Interview accordée à la presse internationale le 23 juillet 1999 à Lomé
Extrait d’interview repris le 22/05/03 par la rédaction letogolais.com

«Je ne veux pas rester un seul jour si je finis mon mandat en 2003 » « J’ai tenté de me retirer depuis 1969 et c’est le destin qui a voulu que je sois à la tête de ce pays malgré moi »

Alors que son homologue français, Jacques Chirac était en visite au Togo, en pleine négociations intertogolaises, le Général Eyadèma accordait une interview à la presse internationale. De l’avis de nombreux observateurs, cette interview qui devenait du coup un élément foncteur du dialogue en cours, ne serait pas sans conséquences favorables à l’avancée des négociations. Nous étions le 23 Juillet 1999. En quatre ans, les données ont évolué. Malheureusement. Et le Général renia effrontément sa « parole de militaire » !

M. le Président, vous êtes au pouvoir depuis 32 ans. C’est l’un des plus longs règnes en Afrique. L’un de vos opposants vous a même traité de dinosaure de la politique. Comment réagissez-vous à ça ? Il n’est peut-être pas temps de penser à une alternance au Togo ?

Président Eyadèma : La démocratie, comment ça se passe chez vous ? Si Kohl (ndlr, ancien chancelier allemand qui a passé 15 ans au pouvoir) n’avait pas été battu la dernière fois, vous allez lui demander de partir ? J’ai tenté de me retirer depuis 1969 et c’est le destin qui a voulu que je sois à la tête de ce pays malgré moi. En 1969, j’avais adressé un message à la nation pour dire que l’armée a fini sa mission et se retire. La réponse a été prompte. Un refus catégorique par rapport à ce qui s’est passé lorsque le pays était à feu et à sang et s’acheminait vers une guerre civile. La présente Constitution dit que le président est élu pour un mandat de cinq (5) ans renouvelable une seule fois.

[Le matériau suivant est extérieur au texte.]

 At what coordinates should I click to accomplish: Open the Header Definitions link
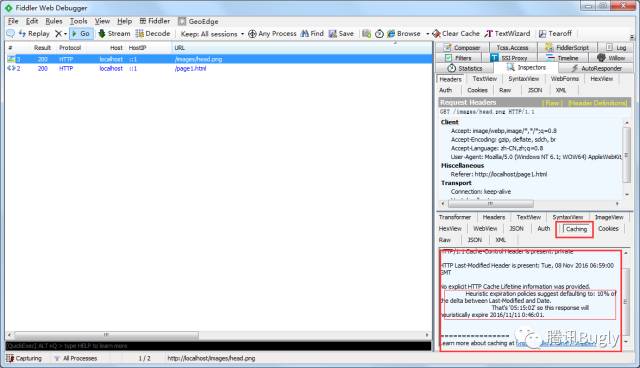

Qu’est-ce que vous allez faire dans un avenir proche ; est-ce que vous allez changer la Constitution pour vous présenter de nouveau ? Ou irez-vous jusqu’au bout de votre mandat ?

Eyadèma : Je ne toucherai pas à la Constitution, car si je le fais, on dira que c’est pour prolonger mon mandat comme la plupart des chef d’Etat. Je ne veux même pas rester un seul jour si je finis mon mandat en 2003.

Est-ce à-dire qu’en l’an 2003, il y aura un nouveau président du Togo ?

Eyadèma : Bien sûr. Il sera librement choisi conformément à la Constitution par le peuple.

Est-ce que d’ici là, il y aura des législatives anticipées suite aux législatives de cette année qui
ont été boycottées par l’opposition ?

Eyadèma : Le président Chirac a dit que le débat, ce n’est pas dans les rues, mais c’est à l’Assemblée
nationale chez vous les Français. Nous importons la démocratie des pays occidentaux. Mais nous avons beaucoup déploré que l’opposition, malgré tout ce que nous avons fait, a refusé de participer aux législatives. La Constitution dit que le président de la République ne peut pas dissoudre l’Assemblée Nationale avant un an. J’ai toujours dit que je suis militaire. Une guerre, qu’on l’ait perdue eu qu’on l’ait pas perdue, il y a toujours des critiques. J’ai dit que j’étais contre le pari unique et qu’il faut le multipartisme. Ce sont les mêmes politiciens qui ont refusé le multipartisme depuis 1968. C’est pour vous dire que nous n’avons pas attendu le vent de l’Est. Nous avons commencé très tôt.

Vous disiez que la Constitution peut vous autoriser à dissoudre l’Assemblée Nationale à partir de l’an 2000. Est-ce que si le dialogue inter togolais vous demande de dissoudre l’Assemblée Nationale vous accepterez ?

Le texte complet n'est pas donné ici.